Is there already a solution for that?

Thanks, Yotam

#25

I’ve got the same hardware (RTX 2080ti) and this fixed it for me. I had to update pytorch to use CUDA 10.

(Riz) #26

Thanks a lot. It works. But why does it work?

(Pankaj Kabra) #27

Thanks very much this works for me! phew!

#28

I’ve got the same error. even after I update CUDA to 10.
I happened to find a way to remove it. Now my code of training works.

  • cuda: 10.0
  • python: 3.7
  • pytorch: 1.0
  • cudnn: 7
  • GPU: 2080ti

however, another problem came along when run with 'with torch.no_grad(), the output are all nans.
anyone know this?

(Qin) #29

Hi, I still have the problem with Cuda10 and 2080ti.

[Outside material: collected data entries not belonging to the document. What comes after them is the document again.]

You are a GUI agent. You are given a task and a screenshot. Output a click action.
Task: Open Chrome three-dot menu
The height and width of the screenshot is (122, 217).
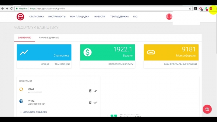(216, 9)
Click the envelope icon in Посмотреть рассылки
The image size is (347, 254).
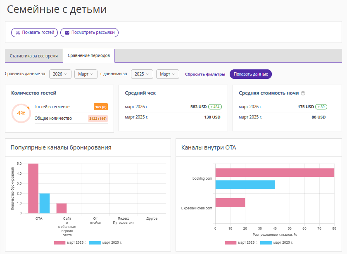[x=67, y=33]
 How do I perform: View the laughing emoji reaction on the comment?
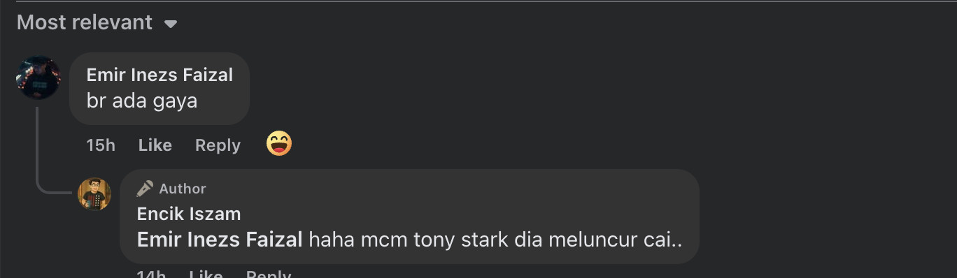(279, 144)
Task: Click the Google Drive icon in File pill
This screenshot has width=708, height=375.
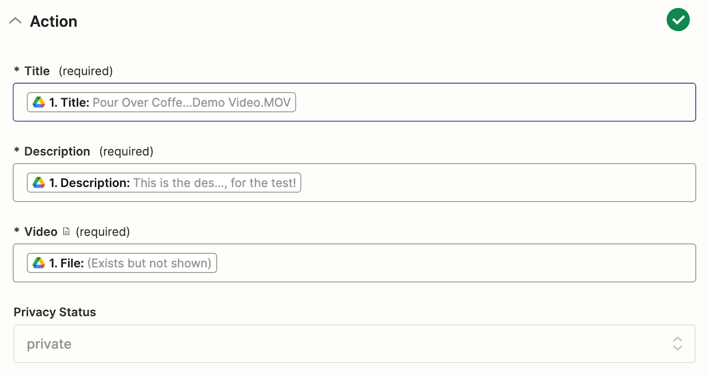Action: [x=39, y=263]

Could you share your solution, please? @ janehu

(Quang Ngoc) #30

set torch.backends.cudnn.benchmark = True worked for me

(Home Wave) #31

thanks, l have met the same error when update pytorch1.0 to 1.1 with RTX2080Ti. Setting cudnn.benchmark = False could help to avoid this error, but in pytorch1.0 cudnn.benchmark = True is no problem.:sweat_smile:

#32

Could you post a small reproducible code snippet and print the PyTorch, CUDA and cudnn version so that we can have a look?